Please return every line of the material verbatim and skip any images.

┌─ RECORDS FOR THIS TASK

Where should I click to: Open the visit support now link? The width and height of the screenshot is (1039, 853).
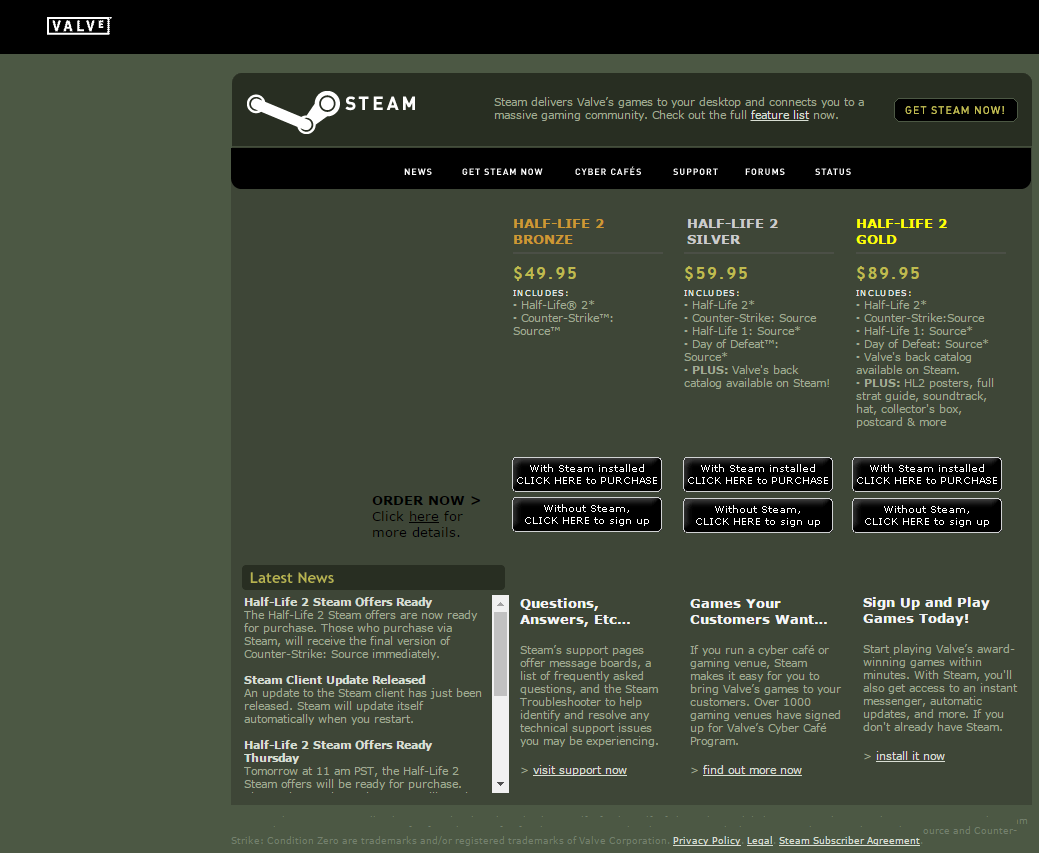(x=579, y=770)
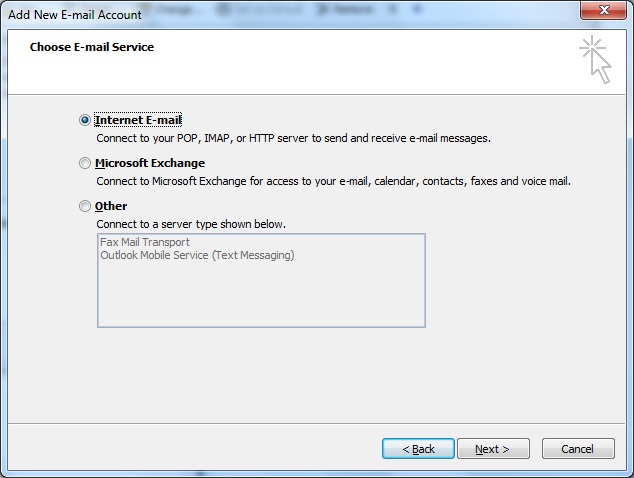Close the dialog with the red X
Screen dimensions: 634x478
pyautogui.click(x=603, y=10)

└─

_RESULT_.
Where should I click to: Open the visit support now link? The width and height of the screenshot is (1039, 853).
(x=579, y=770)
Close the dialog with the red X
Screen dimensions: 634x478
pyautogui.click(x=603, y=10)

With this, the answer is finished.